アキレウスの急所を撃つような、 いくら強くとも、弱点は探せば必ずどこかにあるものだ。
その昔、最強の英雄を英雄たらしめようとした子想いの母は彼を強くなる泉に浸からせたが、子を掴んでいた箇所のみ浸からせることを失念したばかりに、彼はそれが弱点となってしまった。
今生こそは必ず。そう誓った男は、己の命と引き換えに今度こそ彼女を守ることが出来た。
「本当にそれで満足?」
女は感情を押し殺して問う。彼の損傷具合では、もう手の施しようがないのは分かっていた。
「……私はそれだけで良かった。唯一の後悔が、君のことだったから」
本当に欲のないひとだ。自分という存在が居なければ、どんな化け物になっていたことか。
「貴方は自覚してないでしょうけれど。それって愛なんですよ」
「愛、ですか」
「貴方が私を想うその気持ちは他ならぬ愛です」
「使命とか義務でもなく?」
「定められたものであったとしても、貴方のその気持ちは愛なんです。……そろそろ、認めてくださらないかしら」
「……検討しましょう」
「真面目な方ね」
「生憎、それが取り柄でして」
「そうやって謙遜するのも変わらない」
そんなところを言ったところで、彼に伝わらないのは分かっている。今生の彼に引き継がれたのは、守護することのみ。自分に対する情も、思い出も、無い。だが彼は薄情ではなかった。ただ一つ、自分を守る為、その意志が強いが為にそうなったのだとこれまでを通じて感じ取れた。
「さ、私の願いはひとまず叶いました。……今度は私が貴女の願いを叶える番だ」
「願い?」
願いなんて、とっくに叶っているのに。
「……? 無いのですか」
「まさか。
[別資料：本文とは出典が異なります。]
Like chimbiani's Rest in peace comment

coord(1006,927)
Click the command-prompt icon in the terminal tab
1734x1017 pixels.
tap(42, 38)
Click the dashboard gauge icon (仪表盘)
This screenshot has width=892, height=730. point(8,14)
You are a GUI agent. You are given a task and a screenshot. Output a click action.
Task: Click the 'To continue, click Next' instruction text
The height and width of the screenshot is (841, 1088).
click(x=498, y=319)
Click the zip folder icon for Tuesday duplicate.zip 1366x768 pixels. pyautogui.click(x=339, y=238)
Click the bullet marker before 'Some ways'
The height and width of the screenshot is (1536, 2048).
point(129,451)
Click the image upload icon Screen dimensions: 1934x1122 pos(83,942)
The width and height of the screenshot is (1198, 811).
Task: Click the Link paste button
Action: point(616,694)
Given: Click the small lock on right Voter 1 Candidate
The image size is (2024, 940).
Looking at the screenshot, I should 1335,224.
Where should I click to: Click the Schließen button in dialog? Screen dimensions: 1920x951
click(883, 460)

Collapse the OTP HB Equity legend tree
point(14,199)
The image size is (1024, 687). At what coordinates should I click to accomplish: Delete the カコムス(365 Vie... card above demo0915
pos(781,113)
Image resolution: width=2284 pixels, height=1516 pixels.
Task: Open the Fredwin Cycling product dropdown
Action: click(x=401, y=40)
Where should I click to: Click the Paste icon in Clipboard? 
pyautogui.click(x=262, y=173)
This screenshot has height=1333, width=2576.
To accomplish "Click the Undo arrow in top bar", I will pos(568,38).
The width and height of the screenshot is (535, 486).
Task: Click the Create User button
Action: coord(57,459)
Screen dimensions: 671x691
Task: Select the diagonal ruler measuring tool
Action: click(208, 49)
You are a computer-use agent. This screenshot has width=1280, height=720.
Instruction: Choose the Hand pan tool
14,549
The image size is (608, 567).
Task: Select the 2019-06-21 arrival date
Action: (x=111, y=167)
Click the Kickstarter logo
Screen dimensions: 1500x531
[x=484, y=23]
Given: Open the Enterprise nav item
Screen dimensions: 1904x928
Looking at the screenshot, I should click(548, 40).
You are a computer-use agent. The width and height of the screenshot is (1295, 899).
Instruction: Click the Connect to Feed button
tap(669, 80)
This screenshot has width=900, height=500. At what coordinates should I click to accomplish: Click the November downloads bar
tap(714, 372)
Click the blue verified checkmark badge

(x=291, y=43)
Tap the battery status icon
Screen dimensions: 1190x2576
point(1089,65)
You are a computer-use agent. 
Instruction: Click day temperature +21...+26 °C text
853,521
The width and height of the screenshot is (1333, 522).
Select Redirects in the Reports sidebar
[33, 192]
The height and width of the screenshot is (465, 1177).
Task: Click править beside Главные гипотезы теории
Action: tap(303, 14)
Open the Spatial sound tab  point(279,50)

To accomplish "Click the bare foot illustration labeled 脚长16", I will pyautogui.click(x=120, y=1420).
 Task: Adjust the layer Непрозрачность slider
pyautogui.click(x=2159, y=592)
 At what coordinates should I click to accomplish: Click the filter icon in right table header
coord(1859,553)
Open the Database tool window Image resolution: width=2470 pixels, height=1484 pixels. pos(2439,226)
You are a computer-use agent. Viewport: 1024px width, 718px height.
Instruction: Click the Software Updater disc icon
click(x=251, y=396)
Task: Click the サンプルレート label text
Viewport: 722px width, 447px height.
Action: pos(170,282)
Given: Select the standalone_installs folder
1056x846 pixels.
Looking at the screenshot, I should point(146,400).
もう私の願いは叶っていますよ。貴方と共に同じ時代を過ごせた。それだけです」
「……」
男は閉口した。そんなことを言われましても、と言いたげだ。
「さ、もうお辛いでしょう。……せめて、私の腕の中で、佳い夢を」
「……」
もう何も返ってこない。抱き留めた身体は重く、次第に冷えていくのを感じた。